- [Work request]: Repeat the data exactly, so that every line matches the original.
+--
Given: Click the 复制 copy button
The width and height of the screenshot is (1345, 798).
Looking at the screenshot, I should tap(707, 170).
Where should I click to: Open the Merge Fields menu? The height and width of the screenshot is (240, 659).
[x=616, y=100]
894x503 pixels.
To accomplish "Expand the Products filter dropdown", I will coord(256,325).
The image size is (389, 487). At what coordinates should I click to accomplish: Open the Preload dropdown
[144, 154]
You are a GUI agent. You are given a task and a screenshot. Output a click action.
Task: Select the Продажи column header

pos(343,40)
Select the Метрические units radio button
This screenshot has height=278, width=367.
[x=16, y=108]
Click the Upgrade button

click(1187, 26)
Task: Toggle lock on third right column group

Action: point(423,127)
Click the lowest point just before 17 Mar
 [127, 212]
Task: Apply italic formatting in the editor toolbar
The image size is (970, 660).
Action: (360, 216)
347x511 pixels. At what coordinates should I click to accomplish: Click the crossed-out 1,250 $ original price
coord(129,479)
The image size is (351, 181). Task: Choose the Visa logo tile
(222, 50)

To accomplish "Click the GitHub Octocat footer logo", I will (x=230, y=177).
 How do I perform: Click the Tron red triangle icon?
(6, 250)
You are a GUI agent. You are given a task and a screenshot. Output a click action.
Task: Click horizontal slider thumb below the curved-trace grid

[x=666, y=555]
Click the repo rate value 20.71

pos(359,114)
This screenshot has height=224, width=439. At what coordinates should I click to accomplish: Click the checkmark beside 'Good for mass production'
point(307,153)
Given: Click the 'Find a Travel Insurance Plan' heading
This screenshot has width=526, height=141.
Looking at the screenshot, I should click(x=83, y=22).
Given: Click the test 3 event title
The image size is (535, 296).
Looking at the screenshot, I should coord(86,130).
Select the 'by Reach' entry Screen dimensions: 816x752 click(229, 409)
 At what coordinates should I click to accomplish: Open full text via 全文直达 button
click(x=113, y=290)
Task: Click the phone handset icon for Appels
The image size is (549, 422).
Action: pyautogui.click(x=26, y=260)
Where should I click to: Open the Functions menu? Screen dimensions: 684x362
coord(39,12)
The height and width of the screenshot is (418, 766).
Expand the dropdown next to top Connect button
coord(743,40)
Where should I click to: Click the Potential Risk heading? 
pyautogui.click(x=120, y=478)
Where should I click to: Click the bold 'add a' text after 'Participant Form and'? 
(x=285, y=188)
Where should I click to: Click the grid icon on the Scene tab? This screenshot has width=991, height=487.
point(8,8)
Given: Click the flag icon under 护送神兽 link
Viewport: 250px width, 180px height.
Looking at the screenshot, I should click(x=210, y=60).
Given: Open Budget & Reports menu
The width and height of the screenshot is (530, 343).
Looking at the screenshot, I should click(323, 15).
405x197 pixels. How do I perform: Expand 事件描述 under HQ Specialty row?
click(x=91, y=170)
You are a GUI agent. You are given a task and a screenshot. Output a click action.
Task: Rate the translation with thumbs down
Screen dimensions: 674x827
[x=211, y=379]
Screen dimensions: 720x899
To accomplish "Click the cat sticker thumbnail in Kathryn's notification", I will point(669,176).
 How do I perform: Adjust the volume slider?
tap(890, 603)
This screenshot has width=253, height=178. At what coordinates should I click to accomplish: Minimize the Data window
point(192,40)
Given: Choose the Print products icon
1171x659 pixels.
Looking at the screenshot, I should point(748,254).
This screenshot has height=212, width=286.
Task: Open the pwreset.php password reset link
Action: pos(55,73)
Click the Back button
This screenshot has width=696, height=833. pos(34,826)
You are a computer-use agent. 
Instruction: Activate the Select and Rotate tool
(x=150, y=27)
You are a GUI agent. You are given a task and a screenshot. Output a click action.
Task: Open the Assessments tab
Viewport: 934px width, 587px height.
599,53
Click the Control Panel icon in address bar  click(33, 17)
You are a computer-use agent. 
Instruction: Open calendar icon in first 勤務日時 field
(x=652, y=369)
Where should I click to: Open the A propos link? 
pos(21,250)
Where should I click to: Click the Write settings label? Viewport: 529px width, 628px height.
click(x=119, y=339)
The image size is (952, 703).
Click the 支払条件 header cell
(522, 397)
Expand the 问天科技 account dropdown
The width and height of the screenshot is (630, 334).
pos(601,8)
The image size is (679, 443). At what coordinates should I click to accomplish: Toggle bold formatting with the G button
+--
- [Solution for this exercise]:
Given: Click the 复制 copy button
The width and height of the screenshot is (1345, 798).
Looking at the screenshot, I should tap(707, 170).
Where should I click to: Open the Merge Fields menu? The height and width of the screenshot is (240, 659).
[x=616, y=100]
894x503 pixels.
To accomplish "Expand the Products filter dropdown", I will coord(256,325).
The image size is (389, 487). At what coordinates should I click to accomplish: Open the Preload dropdown
[144, 154]
You are a GUI agent. You are given a task and a screenshot. Output a click action.
Task: Select the Продажи column header

pos(343,40)
Select the Метрические units radio button
This screenshot has height=278, width=367.
[x=16, y=108]
Click the Upgrade button

click(1187, 26)
Task: Toggle lock on third right column group

Action: point(423,127)
Click the lowest point just before 17 Mar
 [127, 212]
Task: Apply italic formatting in the editor toolbar
The image size is (970, 660).
Action: (360, 216)
347x511 pixels. At what coordinates should I click to accomplish: Click the crossed-out 1,250 $ original price
coord(129,479)
The image size is (351, 181). Task: Choose the Visa logo tile
(222, 50)

To accomplish "Click the GitHub Octocat footer logo", I will (x=230, y=177).
 How do I perform: Click the Tron red triangle icon?
(6, 250)
You are a GUI agent. You are given a task and a screenshot. Output a click action.
Task: Click horizontal slider thumb below the curved-trace grid

[x=666, y=555]
Click the repo rate value 20.71

pos(359,114)
This screenshot has height=224, width=439. At what coordinates should I click to accomplish: Click the checkmark beside 'Good for mass production'
point(307,153)
Given: Click the 'Find a Travel Insurance Plan' heading
This screenshot has width=526, height=141.
Looking at the screenshot, I should click(x=83, y=22).
Given: Click the test 3 event title
The image size is (535, 296).
Looking at the screenshot, I should coord(86,130).
Select the 'by Reach' entry Screen dimensions: 816x752 click(229, 409)
 At what coordinates should I click to accomplish: Open full text via 全文直达 button
click(x=113, y=290)
Task: Click the phone handset icon for Appels
The image size is (549, 422).
Action: pyautogui.click(x=26, y=260)
Where should I click to: Open the Functions menu? Screen dimensions: 684x362
coord(39,12)
The height and width of the screenshot is (418, 766).
Expand the dropdown next to top Connect button
coord(743,40)
Where should I click to: Click the Potential Risk heading? 
pyautogui.click(x=120, y=478)
Where should I click to: Click the bold 'add a' text after 'Participant Form and'? 
(x=285, y=188)
Where should I click to: Click the grid icon on the Scene tab? This screenshot has width=991, height=487.
point(8,8)
Given: Click the flag icon under 护送神兽 link
Viewport: 250px width, 180px height.
Looking at the screenshot, I should click(x=210, y=60).
Given: Open Budget & Reports menu
The width and height of the screenshot is (530, 343).
Looking at the screenshot, I should click(323, 15).
405x197 pixels. How do I perform: Expand 事件描述 under HQ Specialty row?
click(x=91, y=170)
You are a GUI agent. You are given a task and a screenshot. Output a click action.
Task: Rate the translation with thumbs down
Screen dimensions: 674x827
[x=211, y=379]
Screen dimensions: 720x899
To accomplish "Click the cat sticker thumbnail in Kathryn's notification", I will point(669,176).
 How do I perform: Adjust the volume slider?
tap(890, 603)
This screenshot has width=253, height=178. At what coordinates should I click to accomplish: Minimize the Data window
point(192,40)
Given: Choose the Print products icon
1171x659 pixels.
Looking at the screenshot, I should point(748,254).
This screenshot has height=212, width=286.
Task: Open the pwreset.php password reset link
Action: pos(55,73)
Click the Back button
This screenshot has width=696, height=833. pos(34,826)
You are a computer-use agent. 
Instruction: Activate the Select and Rotate tool
(x=150, y=27)
You are a GUI agent. You are given a task and a screenshot. Output a click action.
Task: Open the Assessments tab
Viewport: 934px width, 587px height.
599,53
Click the Control Panel icon in address bar  click(33, 17)
You are a computer-use agent. 
Instruction: Open calendar icon in first 勤務日時 field
(x=652, y=369)
Where should I click to: Open the A propos link? 
pos(21,250)
Where should I click to: Click the Write settings label? Viewport: 529px width, 628px height.
click(x=119, y=339)
The image size is (952, 703).
Click the 支払条件 header cell
(522, 397)
Expand the 问天科技 account dropdown
The width and height of the screenshot is (630, 334).
pos(601,8)
The image size is (679, 443). At what coordinates should I click to accomplish: Toggle bold formatting with the G button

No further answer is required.